Why Gut Matters

The summer heat can play havoc with your gut and upset the microbiome balance, but the right diet will keep you strong and healthy.

The hot and humid Indian summer is back and with it comes a host of health issues, ranging from exhaustion and muscle cramp to sunstroke, dehydration and more. Do not be too worried, though, as a few precautions and some home remedies can ward off many of these heat-related ailments. Doctors advise adequate intake of fluids and electrolytes (sodium, potassium and other minerals) as we lose these when we sweat. Most importantly, eat freshly prepared, non-spicy foods to keep your body healthy and rejuvenated.

What tends to go unnoticed many a time is how the scorching heat can damage the digestive system or the gut. The human intestine contains varieties of microorganisms, including bacteria, viruses and fungi.
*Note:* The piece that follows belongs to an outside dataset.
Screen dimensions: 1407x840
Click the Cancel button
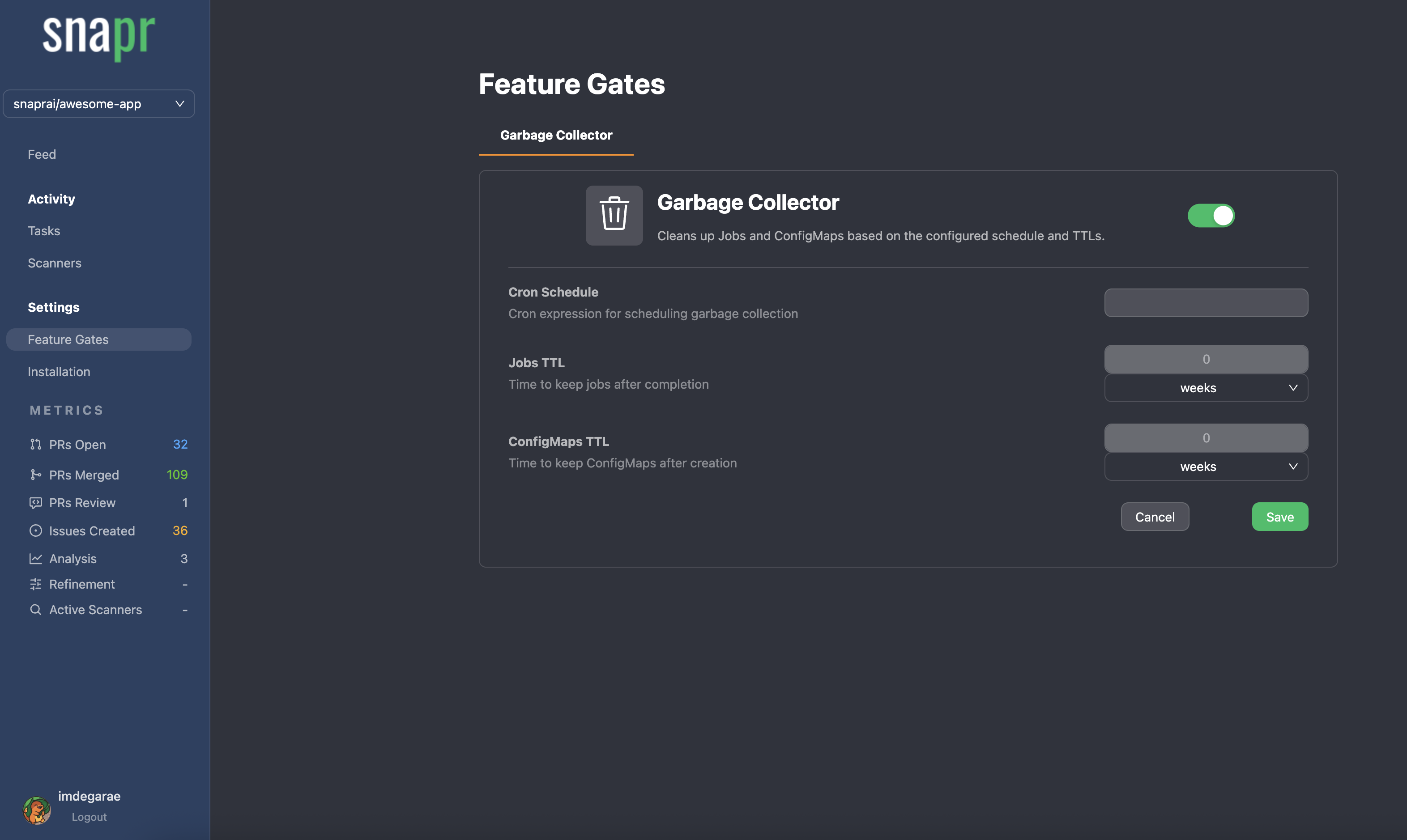[1155, 517]
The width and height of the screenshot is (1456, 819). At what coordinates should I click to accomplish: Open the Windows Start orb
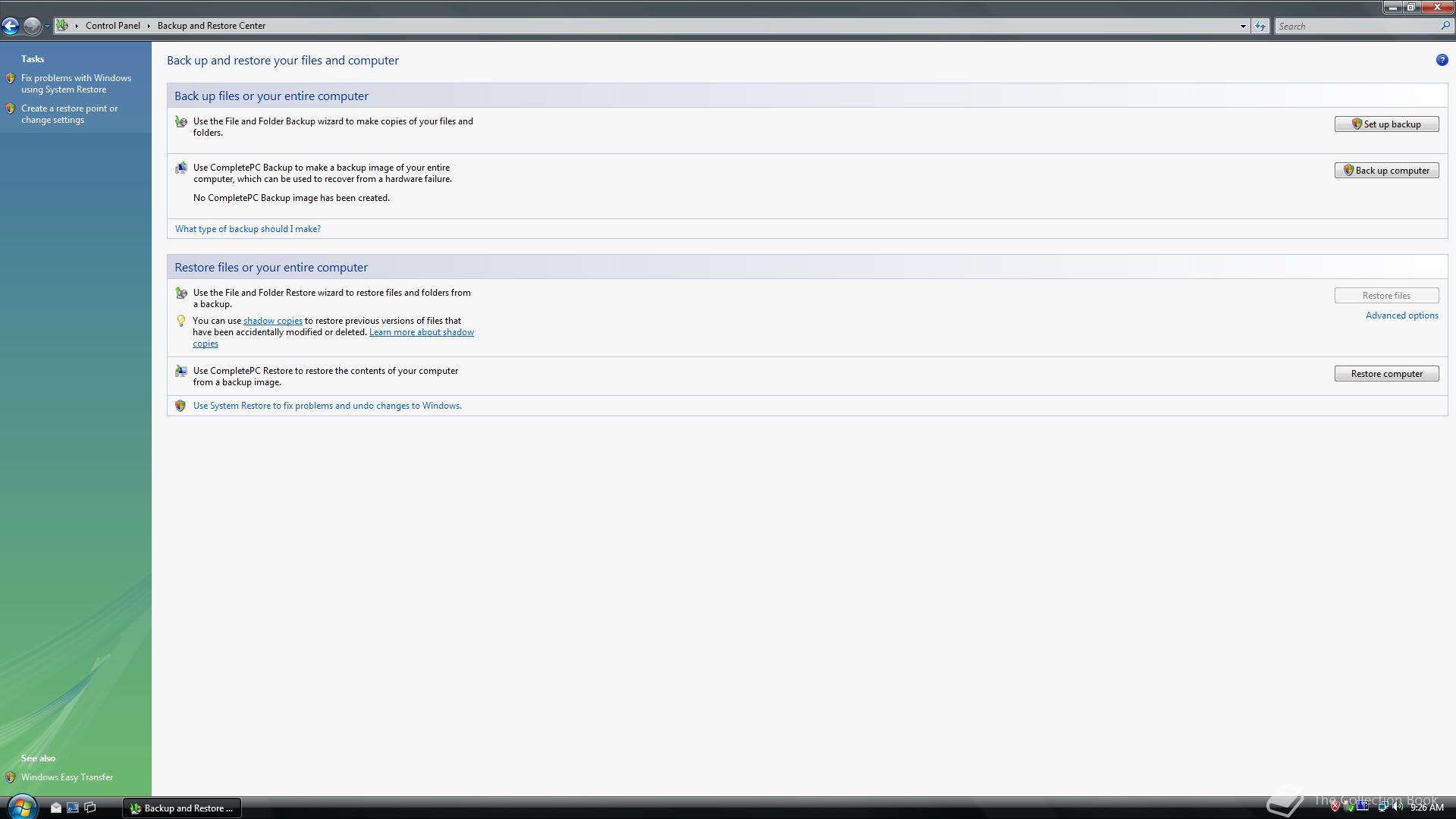[21, 807]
Our gut microbiome or microbiota - basically all the 300-500 types of bacteria and other tiny organisms living in the digestive tracts - controls our metabolism and, in turn, could have the most significant impact on our overall well-being.

Simply put, these bacteria secrete substances such as short-chain fatty acids and other chemicals essential for energy metabolism, nutrition, growth and body immunity. "But during periods of marked variations in temperature - for instance, when the heat rises above 40 degree Celsius - the balance maintained by this microorganic ecosystem (known as gut flora) within the intestine could change and affect our body's functionality," says Dr D. Nageshwar Reddy, a gastroenterologist and Chairman of Hyderabad-based Asian Institute of Gastroenterology and AIG Hospitals. Consuming unhealthy foods or drinking water that is not safe can aggravate these issues, resulting in different medical conditions ranging from diarrhoea to rheumatoid arthritis to mood swings.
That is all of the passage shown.